The new 2007 Chrysler 300 specifies MID grade and says, essentially, don't waste your money on Premium. The words used include what amounts to a suggestion that "while using regular is OK, "optimum" performance is realized with mid grade."
Several of my Audis actually rated power and mileage on the octane. This provided the data points to determine the validity of the phrase "false economy."
Lawyers, probably, determine the wording used, hence the word REQUIRED is seldom used unless it has been determined that warranty claims will offset the law suits or better said potential law suits.
I found several (more than two) websites that had as their number one "rule" -- "follow the mfgr's recommendation."
I found many (more than five) websites that did claim using Regular in a car designed for Premium would NOT technically damage the engine, but several of these did hint at the loss of power and reduced MPG's that go hand in hand with this practice.
In the spirit of full disclosure, I could not find any data that said the full amount of the price difference was consumed by the loss of power and reduced miles per gallon such behavior engenders.
Yet, virtually all of the data says the main reason a car is said to have premium fuel recommended is that it has a compression ratio that will lead to pre-ignition (which is harmful) -- and that the ping is controlled by retarding the spark, meaning the spark happens earlier in the compression cycle, increasing pollution and decreasing mileage AND performance.
Apparently the advent of electronic controls have offset pre-ignition's potential damage. But the issue that this causes is lower power than "one was used to" and what happens (or probably happens) is one's right foot presses further downward exacerbating this reduction in both pre-ignition and power.
It would be my "request" for the mfgs to explicitly define power and mpg consequences of using regular, mid-grade and premium and let us all decide.
In the mean time, without sufficient information, I would urge all drivers to "do what the manual" says (regardless of the "r" word -- require or recommend, that is.)
The authors who appear to understand the physics and the chemistry say "you can use regular, but -- here are the consequences." At twenty gallons per week per car the difference in cost per gallon is $200 per year, the difference in opportunity cost appears to be less than that; and, some argue is a negative number.

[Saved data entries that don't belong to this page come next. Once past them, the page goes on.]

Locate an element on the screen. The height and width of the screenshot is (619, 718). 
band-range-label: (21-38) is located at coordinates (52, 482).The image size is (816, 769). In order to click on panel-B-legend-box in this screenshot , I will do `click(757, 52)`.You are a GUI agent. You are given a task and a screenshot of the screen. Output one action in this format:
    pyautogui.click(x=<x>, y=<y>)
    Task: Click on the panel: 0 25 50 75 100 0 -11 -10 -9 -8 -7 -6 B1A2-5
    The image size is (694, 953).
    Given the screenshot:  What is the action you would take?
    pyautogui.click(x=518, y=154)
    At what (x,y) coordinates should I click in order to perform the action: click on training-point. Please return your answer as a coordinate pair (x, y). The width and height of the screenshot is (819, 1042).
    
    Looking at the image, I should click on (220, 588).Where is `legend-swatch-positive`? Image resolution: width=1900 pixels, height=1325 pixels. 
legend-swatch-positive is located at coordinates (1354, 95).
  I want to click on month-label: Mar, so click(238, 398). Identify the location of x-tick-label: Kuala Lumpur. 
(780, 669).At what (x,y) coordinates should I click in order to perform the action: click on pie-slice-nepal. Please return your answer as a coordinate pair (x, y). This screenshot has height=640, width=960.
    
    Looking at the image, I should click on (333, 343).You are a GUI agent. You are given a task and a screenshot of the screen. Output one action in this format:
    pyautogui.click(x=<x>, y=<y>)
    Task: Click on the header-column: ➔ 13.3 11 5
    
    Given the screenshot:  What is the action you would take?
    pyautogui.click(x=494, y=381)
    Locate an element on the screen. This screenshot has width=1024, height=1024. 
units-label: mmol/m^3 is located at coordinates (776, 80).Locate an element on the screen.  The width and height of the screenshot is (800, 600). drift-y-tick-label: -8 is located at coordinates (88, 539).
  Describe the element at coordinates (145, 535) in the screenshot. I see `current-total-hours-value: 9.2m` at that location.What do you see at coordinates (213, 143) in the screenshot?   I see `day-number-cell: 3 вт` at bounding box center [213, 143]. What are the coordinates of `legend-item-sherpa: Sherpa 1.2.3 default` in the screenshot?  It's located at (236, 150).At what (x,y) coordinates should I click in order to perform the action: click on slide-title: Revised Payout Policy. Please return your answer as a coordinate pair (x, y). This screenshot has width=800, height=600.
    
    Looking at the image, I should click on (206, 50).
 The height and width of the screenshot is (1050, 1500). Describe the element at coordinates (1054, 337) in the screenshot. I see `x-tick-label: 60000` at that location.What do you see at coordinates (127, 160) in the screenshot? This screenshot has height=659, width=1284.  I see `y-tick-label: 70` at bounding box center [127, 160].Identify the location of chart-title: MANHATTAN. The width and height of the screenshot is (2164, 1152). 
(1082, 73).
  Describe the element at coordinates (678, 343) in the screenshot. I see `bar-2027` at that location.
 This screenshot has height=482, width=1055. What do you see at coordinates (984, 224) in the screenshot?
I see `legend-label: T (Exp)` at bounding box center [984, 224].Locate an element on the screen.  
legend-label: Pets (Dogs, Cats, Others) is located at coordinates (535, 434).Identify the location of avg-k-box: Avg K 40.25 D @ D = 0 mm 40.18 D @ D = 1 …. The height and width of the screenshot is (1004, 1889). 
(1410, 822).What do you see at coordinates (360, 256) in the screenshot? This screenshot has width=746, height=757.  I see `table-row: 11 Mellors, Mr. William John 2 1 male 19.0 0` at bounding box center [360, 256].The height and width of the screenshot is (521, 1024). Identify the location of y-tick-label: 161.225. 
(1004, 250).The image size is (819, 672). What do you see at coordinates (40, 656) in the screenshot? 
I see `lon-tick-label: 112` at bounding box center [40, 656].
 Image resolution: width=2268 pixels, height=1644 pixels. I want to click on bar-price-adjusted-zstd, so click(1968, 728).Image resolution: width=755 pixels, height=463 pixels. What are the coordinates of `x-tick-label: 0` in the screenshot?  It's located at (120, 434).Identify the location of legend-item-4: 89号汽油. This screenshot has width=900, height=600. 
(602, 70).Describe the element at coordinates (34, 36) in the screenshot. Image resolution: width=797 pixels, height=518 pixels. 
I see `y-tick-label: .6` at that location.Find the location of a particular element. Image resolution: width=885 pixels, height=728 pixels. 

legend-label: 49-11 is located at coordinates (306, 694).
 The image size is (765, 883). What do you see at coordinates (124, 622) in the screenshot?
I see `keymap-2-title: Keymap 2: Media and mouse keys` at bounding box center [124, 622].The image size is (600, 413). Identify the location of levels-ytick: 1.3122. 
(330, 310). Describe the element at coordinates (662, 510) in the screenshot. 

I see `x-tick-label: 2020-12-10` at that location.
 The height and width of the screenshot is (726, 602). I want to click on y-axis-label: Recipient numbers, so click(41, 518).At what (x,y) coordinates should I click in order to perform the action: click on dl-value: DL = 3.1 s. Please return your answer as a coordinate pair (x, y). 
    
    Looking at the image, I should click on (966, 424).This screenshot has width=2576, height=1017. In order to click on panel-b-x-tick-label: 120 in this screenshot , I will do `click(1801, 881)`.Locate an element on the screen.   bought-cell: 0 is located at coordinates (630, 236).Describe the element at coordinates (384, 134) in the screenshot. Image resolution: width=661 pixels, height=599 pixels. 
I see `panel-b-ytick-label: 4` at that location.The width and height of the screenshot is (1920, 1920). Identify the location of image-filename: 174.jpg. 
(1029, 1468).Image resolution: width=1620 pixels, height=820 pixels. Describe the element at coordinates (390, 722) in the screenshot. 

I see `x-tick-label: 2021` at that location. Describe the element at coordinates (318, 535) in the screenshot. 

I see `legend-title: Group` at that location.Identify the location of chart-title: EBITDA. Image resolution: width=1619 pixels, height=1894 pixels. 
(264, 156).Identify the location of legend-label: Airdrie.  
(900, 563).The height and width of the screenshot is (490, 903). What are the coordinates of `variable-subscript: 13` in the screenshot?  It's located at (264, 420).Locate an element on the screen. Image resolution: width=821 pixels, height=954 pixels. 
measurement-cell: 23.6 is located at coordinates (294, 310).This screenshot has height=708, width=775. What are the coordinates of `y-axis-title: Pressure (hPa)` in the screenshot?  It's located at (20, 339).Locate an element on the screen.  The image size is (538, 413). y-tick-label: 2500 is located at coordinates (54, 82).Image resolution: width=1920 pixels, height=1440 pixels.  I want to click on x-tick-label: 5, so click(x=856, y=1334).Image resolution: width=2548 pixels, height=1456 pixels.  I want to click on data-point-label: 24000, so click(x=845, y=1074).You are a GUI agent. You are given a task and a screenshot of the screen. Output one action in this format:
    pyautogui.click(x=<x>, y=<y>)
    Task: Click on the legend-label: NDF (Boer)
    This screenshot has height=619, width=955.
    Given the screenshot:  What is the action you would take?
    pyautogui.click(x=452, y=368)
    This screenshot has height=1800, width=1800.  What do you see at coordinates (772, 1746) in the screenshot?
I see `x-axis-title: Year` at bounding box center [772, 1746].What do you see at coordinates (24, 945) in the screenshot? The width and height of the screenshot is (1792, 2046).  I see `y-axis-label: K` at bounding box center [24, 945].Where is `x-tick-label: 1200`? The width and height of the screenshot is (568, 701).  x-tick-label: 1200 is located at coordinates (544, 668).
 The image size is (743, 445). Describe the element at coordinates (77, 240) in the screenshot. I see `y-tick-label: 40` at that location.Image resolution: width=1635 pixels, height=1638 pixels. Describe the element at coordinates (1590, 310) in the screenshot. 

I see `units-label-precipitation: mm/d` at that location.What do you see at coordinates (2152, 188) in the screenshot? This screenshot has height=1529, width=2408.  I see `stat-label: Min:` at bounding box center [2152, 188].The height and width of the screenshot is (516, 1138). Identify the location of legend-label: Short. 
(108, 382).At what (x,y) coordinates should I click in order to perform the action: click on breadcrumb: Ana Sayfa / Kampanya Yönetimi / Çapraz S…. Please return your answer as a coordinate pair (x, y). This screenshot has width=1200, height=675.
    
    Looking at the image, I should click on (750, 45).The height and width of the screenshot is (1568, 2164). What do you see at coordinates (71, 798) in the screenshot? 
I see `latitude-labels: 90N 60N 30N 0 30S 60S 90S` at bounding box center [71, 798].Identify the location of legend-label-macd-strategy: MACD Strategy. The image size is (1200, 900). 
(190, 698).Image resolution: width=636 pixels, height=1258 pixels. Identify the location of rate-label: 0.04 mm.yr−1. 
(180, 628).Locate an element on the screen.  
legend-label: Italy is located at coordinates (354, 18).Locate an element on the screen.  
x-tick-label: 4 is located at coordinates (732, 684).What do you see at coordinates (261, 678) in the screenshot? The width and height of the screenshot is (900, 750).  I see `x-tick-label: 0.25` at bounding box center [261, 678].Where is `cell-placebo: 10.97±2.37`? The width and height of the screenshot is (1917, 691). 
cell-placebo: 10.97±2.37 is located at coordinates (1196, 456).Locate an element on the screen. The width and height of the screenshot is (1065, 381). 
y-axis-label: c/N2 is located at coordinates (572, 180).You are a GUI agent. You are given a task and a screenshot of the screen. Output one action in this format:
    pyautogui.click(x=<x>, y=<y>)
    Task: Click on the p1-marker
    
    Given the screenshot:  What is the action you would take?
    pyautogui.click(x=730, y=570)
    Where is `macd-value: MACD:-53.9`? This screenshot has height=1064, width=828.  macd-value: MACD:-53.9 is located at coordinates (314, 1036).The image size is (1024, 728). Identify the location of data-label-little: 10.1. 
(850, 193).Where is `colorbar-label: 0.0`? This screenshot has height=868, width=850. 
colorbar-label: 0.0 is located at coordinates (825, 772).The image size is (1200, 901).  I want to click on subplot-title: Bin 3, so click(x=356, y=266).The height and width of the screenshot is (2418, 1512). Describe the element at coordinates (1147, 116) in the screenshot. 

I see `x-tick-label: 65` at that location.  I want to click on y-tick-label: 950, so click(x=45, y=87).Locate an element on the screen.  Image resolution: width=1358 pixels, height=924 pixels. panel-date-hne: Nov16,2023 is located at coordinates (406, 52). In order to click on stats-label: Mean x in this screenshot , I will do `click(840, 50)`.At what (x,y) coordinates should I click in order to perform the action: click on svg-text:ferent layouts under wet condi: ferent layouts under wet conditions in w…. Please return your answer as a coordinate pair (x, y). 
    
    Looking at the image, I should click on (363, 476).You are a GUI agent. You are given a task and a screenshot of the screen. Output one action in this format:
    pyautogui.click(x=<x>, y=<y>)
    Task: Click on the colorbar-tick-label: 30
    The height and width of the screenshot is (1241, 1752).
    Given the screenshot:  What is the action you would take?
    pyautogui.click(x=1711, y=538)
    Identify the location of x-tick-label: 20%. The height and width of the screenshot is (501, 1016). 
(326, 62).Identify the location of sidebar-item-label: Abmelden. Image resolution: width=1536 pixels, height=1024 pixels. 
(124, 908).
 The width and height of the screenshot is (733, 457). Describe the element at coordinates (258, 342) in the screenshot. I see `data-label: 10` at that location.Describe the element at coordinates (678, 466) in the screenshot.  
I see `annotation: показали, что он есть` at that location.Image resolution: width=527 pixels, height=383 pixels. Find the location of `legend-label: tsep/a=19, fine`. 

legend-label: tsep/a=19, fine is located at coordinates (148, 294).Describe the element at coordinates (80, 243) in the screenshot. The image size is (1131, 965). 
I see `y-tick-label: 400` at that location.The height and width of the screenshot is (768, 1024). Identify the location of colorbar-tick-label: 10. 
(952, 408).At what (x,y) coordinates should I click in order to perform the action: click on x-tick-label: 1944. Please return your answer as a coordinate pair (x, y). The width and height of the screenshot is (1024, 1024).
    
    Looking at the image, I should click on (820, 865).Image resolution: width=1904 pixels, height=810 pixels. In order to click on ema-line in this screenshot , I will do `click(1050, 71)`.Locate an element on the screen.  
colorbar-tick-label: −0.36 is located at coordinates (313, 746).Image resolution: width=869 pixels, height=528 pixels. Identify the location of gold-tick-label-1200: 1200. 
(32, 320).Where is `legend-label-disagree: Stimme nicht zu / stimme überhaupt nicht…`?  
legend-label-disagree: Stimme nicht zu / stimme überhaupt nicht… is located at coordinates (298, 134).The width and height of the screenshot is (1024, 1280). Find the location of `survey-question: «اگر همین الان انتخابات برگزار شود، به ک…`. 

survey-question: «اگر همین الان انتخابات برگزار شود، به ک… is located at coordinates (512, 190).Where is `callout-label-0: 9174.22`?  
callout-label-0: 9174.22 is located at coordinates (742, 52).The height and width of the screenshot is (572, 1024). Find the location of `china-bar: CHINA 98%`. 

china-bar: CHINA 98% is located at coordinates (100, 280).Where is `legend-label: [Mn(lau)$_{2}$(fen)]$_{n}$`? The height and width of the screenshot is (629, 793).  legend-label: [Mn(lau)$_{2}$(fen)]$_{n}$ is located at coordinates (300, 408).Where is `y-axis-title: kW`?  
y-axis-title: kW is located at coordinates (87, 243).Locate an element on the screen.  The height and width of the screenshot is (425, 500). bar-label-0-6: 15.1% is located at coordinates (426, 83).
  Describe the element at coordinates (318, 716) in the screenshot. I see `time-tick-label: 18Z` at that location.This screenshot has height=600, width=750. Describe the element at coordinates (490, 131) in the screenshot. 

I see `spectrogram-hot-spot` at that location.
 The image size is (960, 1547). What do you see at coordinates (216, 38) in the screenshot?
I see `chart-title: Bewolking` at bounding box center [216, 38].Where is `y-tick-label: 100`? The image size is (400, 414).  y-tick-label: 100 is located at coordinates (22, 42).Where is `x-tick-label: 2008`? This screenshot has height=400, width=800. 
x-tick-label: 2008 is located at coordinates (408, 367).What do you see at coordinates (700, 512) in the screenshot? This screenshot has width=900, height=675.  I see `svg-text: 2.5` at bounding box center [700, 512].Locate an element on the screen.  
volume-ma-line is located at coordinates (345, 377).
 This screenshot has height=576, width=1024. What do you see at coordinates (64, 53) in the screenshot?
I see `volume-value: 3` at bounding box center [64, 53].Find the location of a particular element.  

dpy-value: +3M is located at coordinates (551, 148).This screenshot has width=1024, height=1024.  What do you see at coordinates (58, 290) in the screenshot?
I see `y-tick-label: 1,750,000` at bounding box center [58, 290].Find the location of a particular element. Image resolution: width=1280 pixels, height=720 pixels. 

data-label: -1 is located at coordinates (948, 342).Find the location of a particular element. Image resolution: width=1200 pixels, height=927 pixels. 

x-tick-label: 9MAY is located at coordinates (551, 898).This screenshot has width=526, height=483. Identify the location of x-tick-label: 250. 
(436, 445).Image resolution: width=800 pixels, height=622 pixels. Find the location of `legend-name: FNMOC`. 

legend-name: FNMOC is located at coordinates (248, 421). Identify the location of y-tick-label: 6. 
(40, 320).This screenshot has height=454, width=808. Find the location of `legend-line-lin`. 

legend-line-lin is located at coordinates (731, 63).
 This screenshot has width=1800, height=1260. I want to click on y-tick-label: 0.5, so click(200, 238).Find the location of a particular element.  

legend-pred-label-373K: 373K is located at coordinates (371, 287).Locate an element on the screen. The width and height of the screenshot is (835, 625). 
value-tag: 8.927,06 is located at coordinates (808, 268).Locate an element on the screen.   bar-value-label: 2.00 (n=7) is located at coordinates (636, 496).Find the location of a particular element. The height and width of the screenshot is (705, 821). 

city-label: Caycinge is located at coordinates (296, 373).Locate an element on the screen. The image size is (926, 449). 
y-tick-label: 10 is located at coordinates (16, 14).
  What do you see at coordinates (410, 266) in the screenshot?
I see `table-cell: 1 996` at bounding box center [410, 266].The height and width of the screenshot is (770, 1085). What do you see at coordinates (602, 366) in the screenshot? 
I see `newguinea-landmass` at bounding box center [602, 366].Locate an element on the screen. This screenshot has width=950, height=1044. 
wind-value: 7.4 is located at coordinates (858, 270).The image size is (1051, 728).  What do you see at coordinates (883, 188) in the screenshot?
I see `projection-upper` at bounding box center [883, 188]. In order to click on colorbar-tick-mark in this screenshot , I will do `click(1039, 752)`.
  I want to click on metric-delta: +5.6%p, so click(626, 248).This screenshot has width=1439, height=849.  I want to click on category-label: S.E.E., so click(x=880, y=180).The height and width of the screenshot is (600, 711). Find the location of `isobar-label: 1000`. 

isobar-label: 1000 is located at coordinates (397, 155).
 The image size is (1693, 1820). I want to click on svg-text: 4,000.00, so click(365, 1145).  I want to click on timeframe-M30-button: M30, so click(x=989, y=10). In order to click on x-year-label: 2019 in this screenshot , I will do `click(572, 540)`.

There appears to be a "secret handshake" we are all (or at least some of us) looking for and that is, you can buy a BMW or an Audi and despite the mfg's recommendations use regular gas without any consequences.
If this is really true, I would imagine once enough of us figure it out, there will be at least the hint of a class action, so we "won't get fooled again."
I suspect there is something to it more than "ego" -- for this kind of false requirement would, once it got out, also be cause for customer retailiation. At $200 per year per car, since 1973 (the year I had to buy my own gas), hmm, let's see, 34 years $200 per year approximately, carry the five -- well that's $6400 that someone owes me.
#47 of 76 Re: Questions? [markcincinnati]
Jan 08, 2007 (7:00 am)
True that. Can't hurt to follow mfgr's recommendation. Re: spark timing, retarded ignition means spark happens later, not earlier, more like when the piston reaches TDC (top dead center).
#48 of 76 Re: Questions? [davidc1]
Jan 11, 2007 (5:05 am)
I stand corrected, I got carried away.
#49 of 76 Twin turbo in X3?
Jan 11, 2007 (6:41 am)
Do you think BMW will one day put the 3.0 twin turbo engine in the X3? I would think that would do a lot to distance the X3 from the evolving competition.
In addition to the 3 series, BWM has announced this engine will now be available in the new 5 series AWD as the 535Xi.
#50 of 76 Re: Twin turbo in X3? [bruceomega]
Jan 11, 2007 (6:56 am)
I can't help but wonder if BMW + not 1 but 2 turbos = reliability nightmares?